## Exercise prompt
Would you return the data below exactly as it stands, with every picture left out?

(Data to use Opens)

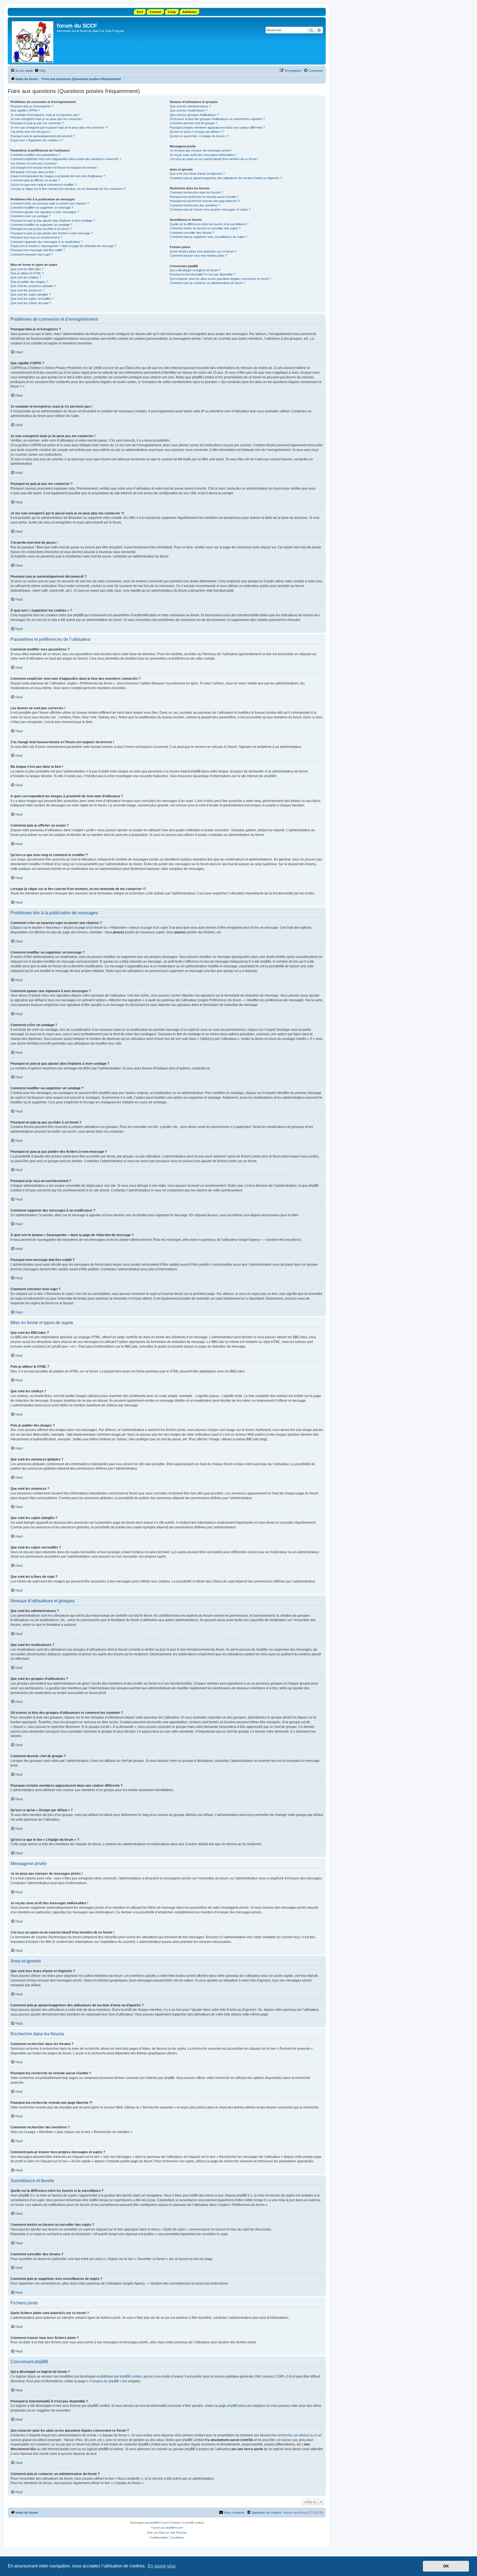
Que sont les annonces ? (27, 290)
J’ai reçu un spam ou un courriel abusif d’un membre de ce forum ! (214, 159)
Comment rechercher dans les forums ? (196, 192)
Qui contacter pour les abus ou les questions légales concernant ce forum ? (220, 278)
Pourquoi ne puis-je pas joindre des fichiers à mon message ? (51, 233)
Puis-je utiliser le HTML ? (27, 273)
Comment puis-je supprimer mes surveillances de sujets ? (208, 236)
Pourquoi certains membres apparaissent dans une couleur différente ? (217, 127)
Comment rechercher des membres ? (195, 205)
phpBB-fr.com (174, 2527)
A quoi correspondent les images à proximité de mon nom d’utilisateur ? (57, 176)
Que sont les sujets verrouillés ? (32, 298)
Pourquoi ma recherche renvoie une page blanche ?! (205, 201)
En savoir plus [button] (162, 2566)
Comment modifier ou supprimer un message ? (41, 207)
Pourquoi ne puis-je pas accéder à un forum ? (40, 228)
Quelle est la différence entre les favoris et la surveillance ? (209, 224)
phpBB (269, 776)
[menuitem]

(Data to use Closes)

## Your solution
Que sont les annonces ? (27, 290)
J’ai reçu un spam ou un courriel abusif d’un membre de ce forum ! (214, 159)
Comment rechercher dans les forums ? (196, 192)
Qui contacter pour les abus ou les questions légales concernant ce forum ? (220, 278)
Pourquoi ne puis-je pas joindre des fichiers à mon message ? (51, 233)
Puis-je utiliser le HTML ? (27, 273)
Comment puis-je supprimer mes surveillances de sujets ? (208, 236)
Pourquoi certains membres apparaissent dans une couleur différente ? (217, 127)
Comment rechercher des membres ? (195, 205)
phpBB-fr.com (174, 2527)
A quoi correspondent les images à proximité de mon nom d’utilisateur ? (57, 176)
Que sont les sujets verrouillés ? (32, 298)
Pourquoi ma recherche renvoie une page blanche ?! (205, 201)
En savoir plus [button] (162, 2566)
Comment modifier ou supprimer un message ? (41, 207)
Pourquoi ne puis-je pas accéder à un forum ? (40, 228)
Quelle est la différence entre les favoris et la surveillance ? (209, 224)
phpBB (269, 776)
[menuitem]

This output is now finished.